DATA UNDER STUDY Start Marker
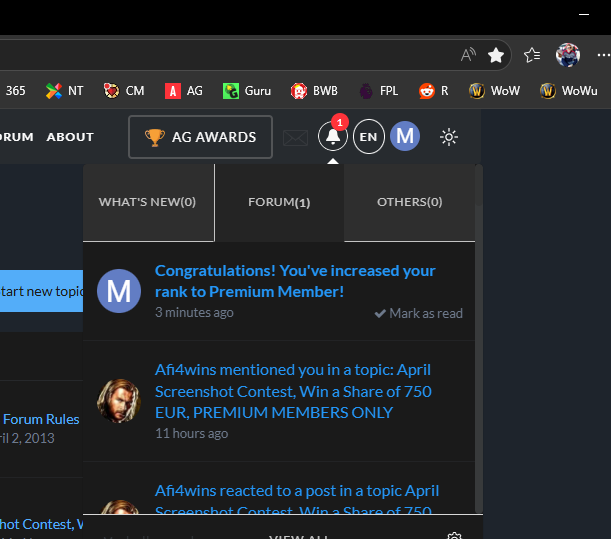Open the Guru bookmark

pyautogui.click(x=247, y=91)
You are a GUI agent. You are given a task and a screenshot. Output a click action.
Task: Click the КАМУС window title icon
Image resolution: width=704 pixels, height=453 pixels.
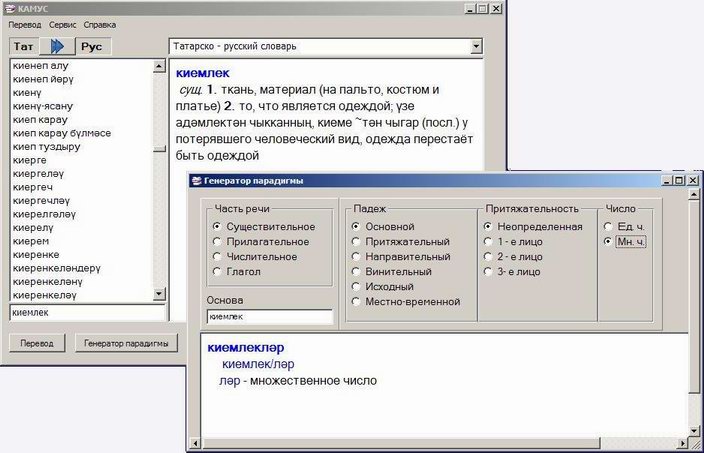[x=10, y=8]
DATA UNDER STUDY End Marker
DATA UNDER STUDY Start Marker
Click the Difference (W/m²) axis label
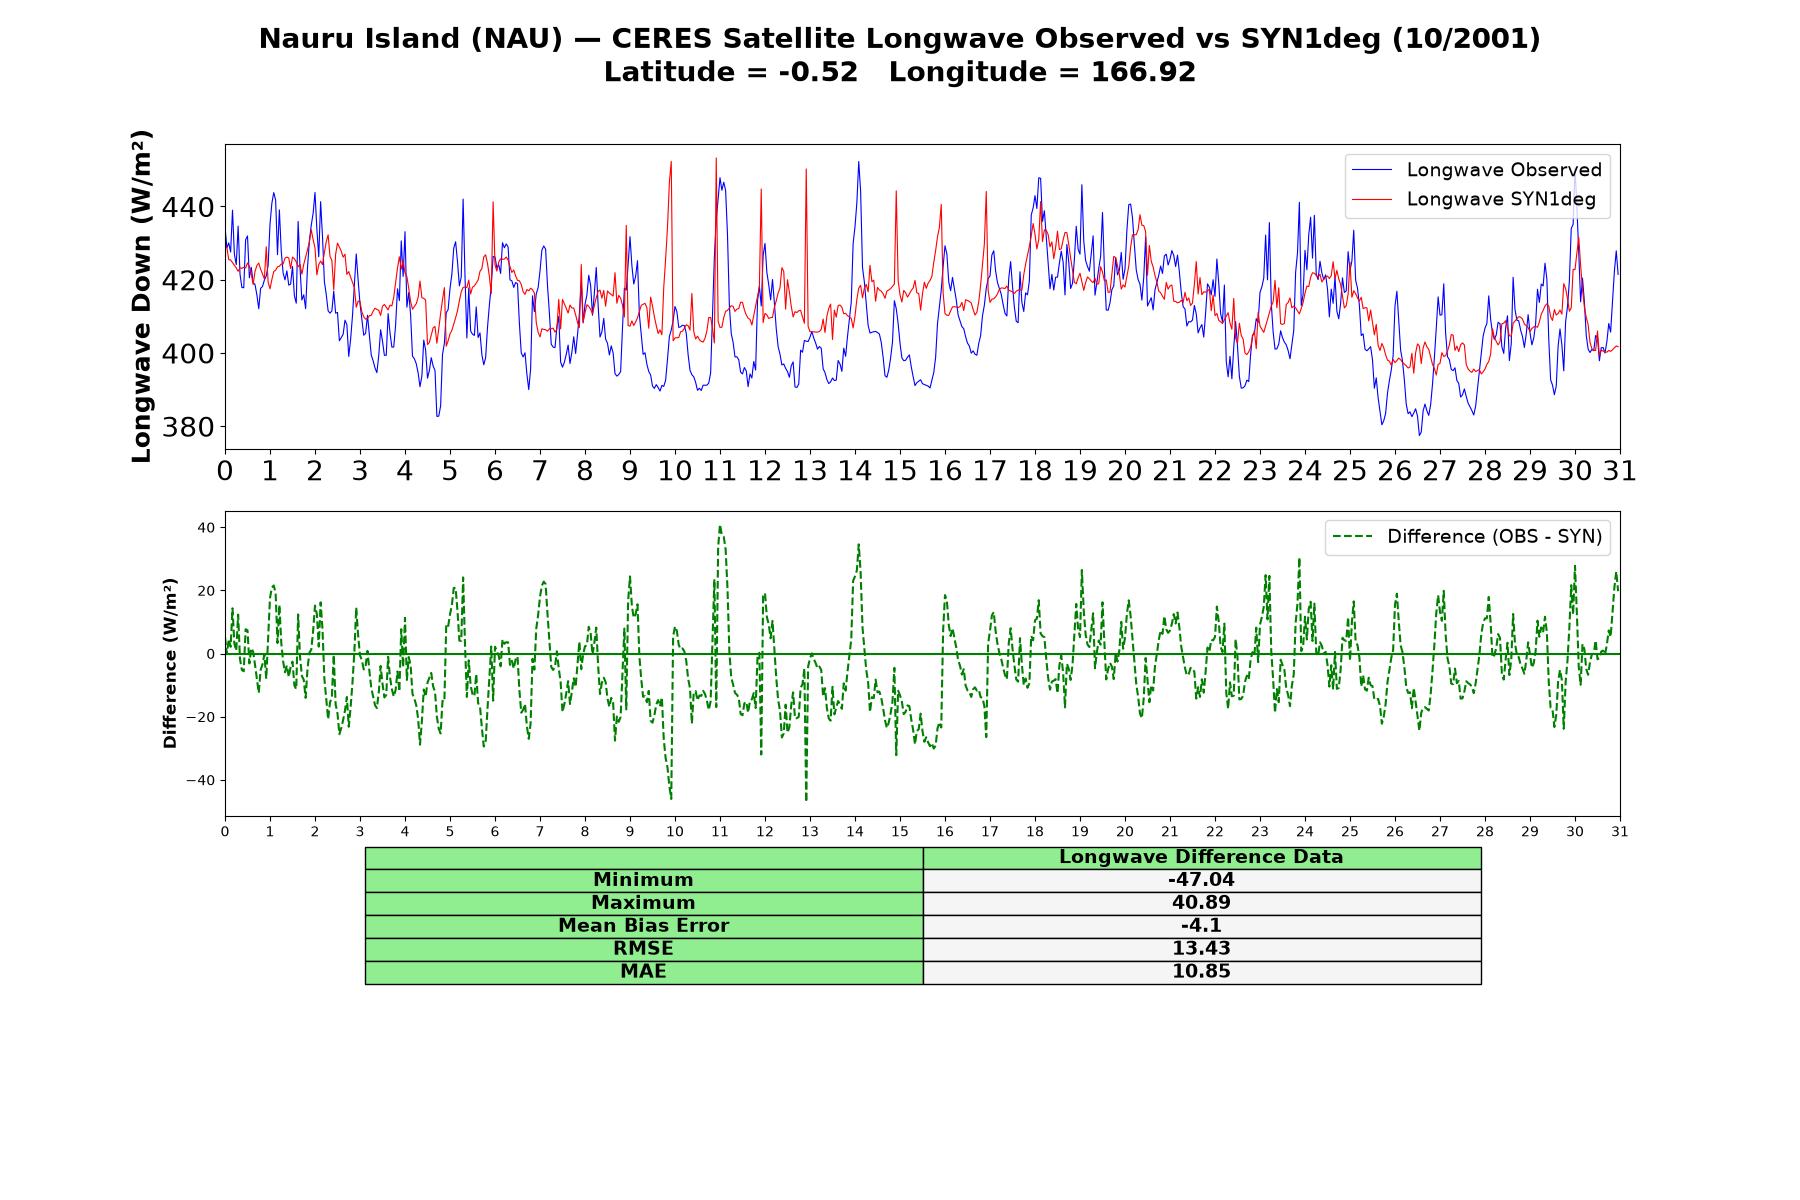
DATA UNDER STUDY End Marker
DATA UNDER STUDY Start Marker
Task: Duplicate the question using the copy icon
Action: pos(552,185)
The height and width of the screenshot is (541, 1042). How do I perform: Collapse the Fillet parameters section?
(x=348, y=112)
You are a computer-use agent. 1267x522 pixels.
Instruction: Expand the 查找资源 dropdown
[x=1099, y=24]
DATA UNDER STUDY End Marker
WHAT TO PRODUCE:
What lines in the data above contain the word "agent"? Copy them all.

ANSWER BELOW:
You are a GUI agent. You are given a task and a screenshot. Output a click action.
You are a computer-use agent. 1267x522 pixels.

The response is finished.